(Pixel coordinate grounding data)
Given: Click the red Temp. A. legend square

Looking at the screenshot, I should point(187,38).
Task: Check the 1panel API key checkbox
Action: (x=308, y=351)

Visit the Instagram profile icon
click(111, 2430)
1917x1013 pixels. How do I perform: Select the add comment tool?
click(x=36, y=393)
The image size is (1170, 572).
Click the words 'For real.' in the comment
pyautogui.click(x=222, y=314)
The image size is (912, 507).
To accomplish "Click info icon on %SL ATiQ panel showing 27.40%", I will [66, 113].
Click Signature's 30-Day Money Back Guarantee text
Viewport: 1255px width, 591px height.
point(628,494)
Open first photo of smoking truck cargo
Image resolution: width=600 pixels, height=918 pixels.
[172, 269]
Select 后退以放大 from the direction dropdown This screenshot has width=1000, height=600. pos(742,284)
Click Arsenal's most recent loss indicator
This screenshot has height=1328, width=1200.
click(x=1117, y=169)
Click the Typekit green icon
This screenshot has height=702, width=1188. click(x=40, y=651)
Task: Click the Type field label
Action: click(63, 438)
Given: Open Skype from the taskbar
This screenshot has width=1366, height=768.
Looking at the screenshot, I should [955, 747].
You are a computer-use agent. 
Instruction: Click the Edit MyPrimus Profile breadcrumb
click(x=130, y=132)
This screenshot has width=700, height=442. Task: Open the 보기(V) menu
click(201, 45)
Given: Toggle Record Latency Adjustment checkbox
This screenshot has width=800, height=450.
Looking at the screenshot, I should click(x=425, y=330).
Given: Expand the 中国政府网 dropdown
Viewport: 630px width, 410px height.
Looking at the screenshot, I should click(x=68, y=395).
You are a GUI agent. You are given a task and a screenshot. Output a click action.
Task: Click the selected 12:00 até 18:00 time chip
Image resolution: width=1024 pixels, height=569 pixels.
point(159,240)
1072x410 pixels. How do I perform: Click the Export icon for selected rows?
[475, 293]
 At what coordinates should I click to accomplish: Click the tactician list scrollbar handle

**What to do:** For the records above, state how many lines contain "agent". Add nothing to the number.

**Output of the task:** 2